Dilution as an Attenuation Process - Sometimes
In this series of lectures, we will discuss how dilution is an attenuation process – sometimes. We start with the basics, and review groundwater flow and one of the “top ten things” that every hydrogeologist should know: the distinction between Darcy Velocity and Seepage Velocity. Next we give some examples of regulatory programs where dilution is considered an acceptable attenuation process. Then we present how dispersion and mixing in wells are dilution-related processes. Finally we show how the emerging field of mass flux/ mass discharge can be used to see if a contaminant plume is strong enough to impact water supply wells and/or streams, and to see where your plume ranks in the “Plume Magnitude Classification System.”
Better Technologies: Compound Specific Isotopes & Molecular Biological Tools
In this series of lectures, we will focus on several established and emerging methods for demonstrating that biological and other attenuation processes are occurring. We will start with an overview on lines of evidence for biological degradation processes, and then transition to newer molecular methods for identifying and quantifying biodegradation potential for a variety of compounds. Several of this week’s lectures also examine compound-specific isotope analysis, which has been emerging as a key resource for MNA studies. You will learn how stable isotope analyses can provide critical information on whether attenuation is occurring, the rate at which it is occurring, and even the pathway that is responsible.
Monitoring for MNA
In this series of lectures, we will discuss how you should perform the monitoring that is such an important part of monitored natural attenuation (after all, it’s right there in the title!). We start off with a discussion of how data are collected, including using newer high-resolution techniques, to help build a proper conceptual site model and support the selection of MNA as a remedy. Then we touch on how to design a long-term monitoring program to assess the performance of MNA. Methods for analyzing concentration trends and graphically presenting MNA data are also presented, along with a discussion of the potential sources of variability in monitoring data.

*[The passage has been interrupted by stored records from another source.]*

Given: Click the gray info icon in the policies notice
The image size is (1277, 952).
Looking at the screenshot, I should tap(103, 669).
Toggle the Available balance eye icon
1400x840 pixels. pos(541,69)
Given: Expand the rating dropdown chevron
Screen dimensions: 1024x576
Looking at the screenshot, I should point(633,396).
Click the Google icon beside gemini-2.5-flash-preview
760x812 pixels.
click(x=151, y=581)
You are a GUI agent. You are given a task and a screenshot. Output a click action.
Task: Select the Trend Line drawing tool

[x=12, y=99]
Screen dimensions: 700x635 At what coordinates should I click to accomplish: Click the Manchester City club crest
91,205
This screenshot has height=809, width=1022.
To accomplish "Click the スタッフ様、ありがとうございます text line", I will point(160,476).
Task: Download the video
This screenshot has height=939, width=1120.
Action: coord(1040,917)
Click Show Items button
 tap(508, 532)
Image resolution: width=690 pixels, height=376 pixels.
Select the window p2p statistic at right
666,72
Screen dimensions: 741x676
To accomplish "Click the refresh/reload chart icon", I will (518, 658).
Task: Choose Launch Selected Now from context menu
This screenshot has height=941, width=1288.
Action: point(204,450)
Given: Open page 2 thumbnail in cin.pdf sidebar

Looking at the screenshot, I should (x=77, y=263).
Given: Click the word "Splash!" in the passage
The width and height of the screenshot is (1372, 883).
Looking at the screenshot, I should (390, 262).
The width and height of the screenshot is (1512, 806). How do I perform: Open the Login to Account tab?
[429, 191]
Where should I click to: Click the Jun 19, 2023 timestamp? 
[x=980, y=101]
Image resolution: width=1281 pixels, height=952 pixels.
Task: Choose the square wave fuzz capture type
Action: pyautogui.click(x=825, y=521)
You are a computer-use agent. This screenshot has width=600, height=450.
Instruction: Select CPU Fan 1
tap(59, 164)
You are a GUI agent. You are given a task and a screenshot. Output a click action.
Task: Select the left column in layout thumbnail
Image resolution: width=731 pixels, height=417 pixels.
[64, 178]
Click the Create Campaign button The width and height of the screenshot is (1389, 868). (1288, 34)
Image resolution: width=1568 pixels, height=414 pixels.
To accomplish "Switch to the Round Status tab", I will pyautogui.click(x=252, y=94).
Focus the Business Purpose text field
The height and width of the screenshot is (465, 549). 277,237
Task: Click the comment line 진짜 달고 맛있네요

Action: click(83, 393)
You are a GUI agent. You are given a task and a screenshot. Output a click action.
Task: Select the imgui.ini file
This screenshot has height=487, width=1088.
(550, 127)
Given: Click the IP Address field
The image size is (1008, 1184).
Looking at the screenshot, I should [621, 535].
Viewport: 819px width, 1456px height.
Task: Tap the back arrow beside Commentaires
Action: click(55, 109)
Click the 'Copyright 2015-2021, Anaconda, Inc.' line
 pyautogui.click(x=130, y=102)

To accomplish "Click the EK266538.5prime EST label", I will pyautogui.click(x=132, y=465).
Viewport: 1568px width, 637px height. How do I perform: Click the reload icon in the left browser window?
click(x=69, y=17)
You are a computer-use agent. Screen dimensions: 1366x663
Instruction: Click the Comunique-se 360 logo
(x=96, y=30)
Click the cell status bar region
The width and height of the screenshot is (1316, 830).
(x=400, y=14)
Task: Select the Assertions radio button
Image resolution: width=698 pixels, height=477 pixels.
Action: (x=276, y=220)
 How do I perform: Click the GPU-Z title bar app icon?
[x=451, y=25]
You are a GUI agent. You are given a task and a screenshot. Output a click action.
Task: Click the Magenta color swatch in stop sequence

Modeling Tools to Support MNA
In this series of lectures, we talk about models and how they can be used to understand MNA. We first start with two key MNA questions: How Long? (will the plume get) and How Far? (how long until the site is clean). Then a review of analytical computer models, remediation timeframe models, the more complex but more powerful numerical models, and even a discussion of the “Fourth Paradigm: Big Data”.
New Directions for MNA
This final series of lectures will cover a mélange of interesting MNA topicsl We start with the brand new ESTCP BIOPIC tool, then talk about the broad universe of MNA that extends to a lot of different contaminant classes. Then some new developments in the LNAPL world: Natural Source Zone Depletion, both with conventional methods and a new method based on thermal monitoring. Then we talk a little bit about low threat closures and transition assessments, and end up with a brief conversation with the three instructors. And then you are done!